(Data excerpts)
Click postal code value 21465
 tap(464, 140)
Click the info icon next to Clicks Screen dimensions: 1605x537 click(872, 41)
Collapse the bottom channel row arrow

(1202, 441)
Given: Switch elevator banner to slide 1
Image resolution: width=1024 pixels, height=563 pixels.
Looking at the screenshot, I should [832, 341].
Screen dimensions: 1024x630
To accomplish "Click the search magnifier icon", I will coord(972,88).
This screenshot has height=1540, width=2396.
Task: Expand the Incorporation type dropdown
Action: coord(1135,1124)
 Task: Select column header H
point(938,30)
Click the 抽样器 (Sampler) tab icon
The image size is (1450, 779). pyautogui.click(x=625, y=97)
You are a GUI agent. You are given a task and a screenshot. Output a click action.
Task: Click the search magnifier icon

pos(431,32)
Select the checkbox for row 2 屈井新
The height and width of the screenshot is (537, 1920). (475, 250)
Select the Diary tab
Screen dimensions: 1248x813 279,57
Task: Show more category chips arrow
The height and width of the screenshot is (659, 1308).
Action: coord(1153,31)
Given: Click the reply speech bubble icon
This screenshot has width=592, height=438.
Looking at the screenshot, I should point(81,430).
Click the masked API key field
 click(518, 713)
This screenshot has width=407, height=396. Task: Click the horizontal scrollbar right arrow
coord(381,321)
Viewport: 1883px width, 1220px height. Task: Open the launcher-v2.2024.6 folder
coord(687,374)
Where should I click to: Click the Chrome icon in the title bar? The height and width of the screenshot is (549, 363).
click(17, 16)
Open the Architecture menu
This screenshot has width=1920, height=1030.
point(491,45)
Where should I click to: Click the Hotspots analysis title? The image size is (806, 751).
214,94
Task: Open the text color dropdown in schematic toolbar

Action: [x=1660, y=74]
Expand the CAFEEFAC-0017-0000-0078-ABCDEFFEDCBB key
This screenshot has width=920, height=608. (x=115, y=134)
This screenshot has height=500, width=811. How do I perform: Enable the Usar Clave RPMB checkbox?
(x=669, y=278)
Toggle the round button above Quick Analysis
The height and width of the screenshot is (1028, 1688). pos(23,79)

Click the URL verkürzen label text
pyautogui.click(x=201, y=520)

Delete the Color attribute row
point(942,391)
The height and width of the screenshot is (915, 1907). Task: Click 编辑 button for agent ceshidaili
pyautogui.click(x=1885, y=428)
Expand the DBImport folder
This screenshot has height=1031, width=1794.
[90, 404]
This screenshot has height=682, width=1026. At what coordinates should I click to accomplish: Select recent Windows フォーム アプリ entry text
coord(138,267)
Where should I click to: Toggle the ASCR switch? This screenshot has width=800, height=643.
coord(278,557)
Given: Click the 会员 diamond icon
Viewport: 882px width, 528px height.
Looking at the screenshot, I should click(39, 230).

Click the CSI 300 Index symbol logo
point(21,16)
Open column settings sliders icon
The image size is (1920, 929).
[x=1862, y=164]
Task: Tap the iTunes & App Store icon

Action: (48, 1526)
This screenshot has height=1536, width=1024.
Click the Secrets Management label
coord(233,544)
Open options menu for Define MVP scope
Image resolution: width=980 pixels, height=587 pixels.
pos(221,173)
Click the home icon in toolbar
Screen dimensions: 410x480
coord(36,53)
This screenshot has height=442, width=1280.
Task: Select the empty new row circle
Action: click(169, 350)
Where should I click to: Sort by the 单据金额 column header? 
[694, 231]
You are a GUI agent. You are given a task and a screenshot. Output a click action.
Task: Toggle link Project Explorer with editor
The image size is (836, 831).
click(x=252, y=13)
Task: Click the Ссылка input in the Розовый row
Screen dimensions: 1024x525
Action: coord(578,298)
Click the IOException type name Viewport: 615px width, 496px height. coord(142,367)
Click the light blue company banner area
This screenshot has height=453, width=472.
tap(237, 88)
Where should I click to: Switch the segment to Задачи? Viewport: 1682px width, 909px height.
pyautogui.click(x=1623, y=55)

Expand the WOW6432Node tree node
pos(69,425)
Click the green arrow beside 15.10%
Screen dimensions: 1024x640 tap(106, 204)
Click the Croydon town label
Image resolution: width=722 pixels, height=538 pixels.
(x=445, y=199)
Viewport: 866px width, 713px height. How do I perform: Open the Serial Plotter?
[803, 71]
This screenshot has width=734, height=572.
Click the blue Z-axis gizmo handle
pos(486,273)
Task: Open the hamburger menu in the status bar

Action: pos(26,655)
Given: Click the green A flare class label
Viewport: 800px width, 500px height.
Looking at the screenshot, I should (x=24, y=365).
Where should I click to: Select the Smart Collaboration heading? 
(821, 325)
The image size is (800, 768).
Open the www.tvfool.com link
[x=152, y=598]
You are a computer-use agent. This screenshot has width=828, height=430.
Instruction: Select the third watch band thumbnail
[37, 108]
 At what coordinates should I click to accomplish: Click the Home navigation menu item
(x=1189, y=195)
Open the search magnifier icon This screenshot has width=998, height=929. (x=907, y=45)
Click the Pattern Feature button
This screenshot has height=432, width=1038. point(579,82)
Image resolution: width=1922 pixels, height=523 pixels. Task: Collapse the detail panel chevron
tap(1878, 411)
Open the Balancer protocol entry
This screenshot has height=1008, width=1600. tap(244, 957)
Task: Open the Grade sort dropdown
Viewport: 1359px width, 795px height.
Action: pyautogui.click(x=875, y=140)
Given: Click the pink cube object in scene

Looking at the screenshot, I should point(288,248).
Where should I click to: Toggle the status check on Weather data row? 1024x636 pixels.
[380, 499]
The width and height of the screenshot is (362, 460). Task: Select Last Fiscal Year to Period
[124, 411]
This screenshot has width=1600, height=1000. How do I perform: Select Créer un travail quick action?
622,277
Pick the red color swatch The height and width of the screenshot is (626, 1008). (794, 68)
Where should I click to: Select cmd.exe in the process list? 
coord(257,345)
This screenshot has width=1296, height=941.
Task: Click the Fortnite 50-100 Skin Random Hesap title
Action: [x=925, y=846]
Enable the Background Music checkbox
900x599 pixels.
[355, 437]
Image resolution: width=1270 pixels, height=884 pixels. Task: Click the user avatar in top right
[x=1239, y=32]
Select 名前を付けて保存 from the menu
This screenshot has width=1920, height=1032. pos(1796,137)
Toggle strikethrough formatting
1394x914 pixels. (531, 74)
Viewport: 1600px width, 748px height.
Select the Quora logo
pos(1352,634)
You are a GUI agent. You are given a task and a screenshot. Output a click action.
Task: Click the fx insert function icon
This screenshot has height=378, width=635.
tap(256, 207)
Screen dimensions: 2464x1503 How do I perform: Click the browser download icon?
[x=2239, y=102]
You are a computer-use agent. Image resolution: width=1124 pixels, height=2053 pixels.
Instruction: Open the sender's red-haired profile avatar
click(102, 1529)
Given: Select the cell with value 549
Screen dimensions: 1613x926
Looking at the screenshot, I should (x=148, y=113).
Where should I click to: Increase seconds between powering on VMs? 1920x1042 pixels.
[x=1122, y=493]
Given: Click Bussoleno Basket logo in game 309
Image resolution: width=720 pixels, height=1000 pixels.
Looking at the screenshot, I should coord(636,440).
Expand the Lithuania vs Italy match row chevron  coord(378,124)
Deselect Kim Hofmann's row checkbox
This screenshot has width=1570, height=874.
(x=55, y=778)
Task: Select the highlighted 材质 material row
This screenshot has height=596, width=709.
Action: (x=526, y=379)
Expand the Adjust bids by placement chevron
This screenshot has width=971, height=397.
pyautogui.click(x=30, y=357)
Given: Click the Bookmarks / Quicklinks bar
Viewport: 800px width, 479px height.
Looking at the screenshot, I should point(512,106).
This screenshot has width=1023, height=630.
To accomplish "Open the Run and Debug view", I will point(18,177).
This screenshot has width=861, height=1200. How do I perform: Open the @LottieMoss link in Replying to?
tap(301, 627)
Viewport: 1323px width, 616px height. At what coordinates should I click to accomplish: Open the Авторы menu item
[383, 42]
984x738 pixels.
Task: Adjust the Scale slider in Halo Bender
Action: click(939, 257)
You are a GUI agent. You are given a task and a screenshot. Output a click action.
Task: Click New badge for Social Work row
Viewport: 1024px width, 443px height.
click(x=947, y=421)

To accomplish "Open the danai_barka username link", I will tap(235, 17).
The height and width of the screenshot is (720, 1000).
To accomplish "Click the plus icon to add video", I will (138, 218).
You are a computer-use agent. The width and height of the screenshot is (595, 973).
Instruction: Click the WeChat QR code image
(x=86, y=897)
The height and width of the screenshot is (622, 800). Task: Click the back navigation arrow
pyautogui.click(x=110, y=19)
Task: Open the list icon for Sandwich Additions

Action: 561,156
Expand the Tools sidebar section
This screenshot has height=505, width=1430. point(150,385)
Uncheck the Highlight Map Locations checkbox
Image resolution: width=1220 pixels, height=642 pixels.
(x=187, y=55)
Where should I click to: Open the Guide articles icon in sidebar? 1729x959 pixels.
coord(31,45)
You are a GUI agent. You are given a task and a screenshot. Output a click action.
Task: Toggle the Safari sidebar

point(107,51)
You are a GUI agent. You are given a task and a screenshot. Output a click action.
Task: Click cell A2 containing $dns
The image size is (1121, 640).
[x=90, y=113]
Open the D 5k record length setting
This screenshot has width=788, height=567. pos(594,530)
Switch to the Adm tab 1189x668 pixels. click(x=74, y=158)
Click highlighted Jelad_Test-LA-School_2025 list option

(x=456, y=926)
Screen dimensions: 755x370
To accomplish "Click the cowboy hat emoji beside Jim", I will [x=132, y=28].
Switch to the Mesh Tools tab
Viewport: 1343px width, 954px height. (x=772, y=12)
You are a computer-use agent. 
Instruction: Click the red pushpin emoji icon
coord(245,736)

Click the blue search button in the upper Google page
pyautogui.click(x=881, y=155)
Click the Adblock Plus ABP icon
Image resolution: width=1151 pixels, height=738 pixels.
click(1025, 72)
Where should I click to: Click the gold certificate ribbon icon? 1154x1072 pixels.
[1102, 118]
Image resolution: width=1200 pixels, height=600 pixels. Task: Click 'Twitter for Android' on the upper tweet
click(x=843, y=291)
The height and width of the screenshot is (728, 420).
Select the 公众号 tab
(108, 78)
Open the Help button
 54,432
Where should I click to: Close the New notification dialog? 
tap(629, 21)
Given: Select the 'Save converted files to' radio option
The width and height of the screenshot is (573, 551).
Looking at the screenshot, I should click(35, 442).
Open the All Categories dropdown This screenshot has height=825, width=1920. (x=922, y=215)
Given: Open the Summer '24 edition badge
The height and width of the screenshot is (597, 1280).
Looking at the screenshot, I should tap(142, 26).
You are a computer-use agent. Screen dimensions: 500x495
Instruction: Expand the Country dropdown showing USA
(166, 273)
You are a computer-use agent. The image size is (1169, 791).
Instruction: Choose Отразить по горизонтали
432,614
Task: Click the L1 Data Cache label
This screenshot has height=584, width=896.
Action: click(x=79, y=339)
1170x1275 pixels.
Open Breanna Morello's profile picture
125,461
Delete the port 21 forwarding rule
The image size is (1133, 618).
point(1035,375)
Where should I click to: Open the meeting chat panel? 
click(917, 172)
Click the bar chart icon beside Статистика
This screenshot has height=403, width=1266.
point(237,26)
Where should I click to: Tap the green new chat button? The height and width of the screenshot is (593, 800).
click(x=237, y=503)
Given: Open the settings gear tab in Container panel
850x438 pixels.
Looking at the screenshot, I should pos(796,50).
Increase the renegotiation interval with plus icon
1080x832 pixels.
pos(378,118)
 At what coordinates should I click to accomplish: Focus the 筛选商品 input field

• WORK ORDER
Print again the lines of the entries above that fall between the line holding "Viewport: 882px width, 528px height." and the line holding "This screenshot has height=1536, width=1024.", inclusive, exactly as they stand.

• RESPONSE TO THIS EXERCISE
Viewport: 882px width, 528px height.
Looking at the screenshot, I should click(39, 230).

Click the CSI 300 Index symbol logo
point(21,16)
Open column settings sliders icon
The image size is (1920, 929).
[x=1862, y=164]
Task: Tap the iTunes & App Store icon

Action: (48, 1526)
This screenshot has height=1536, width=1024.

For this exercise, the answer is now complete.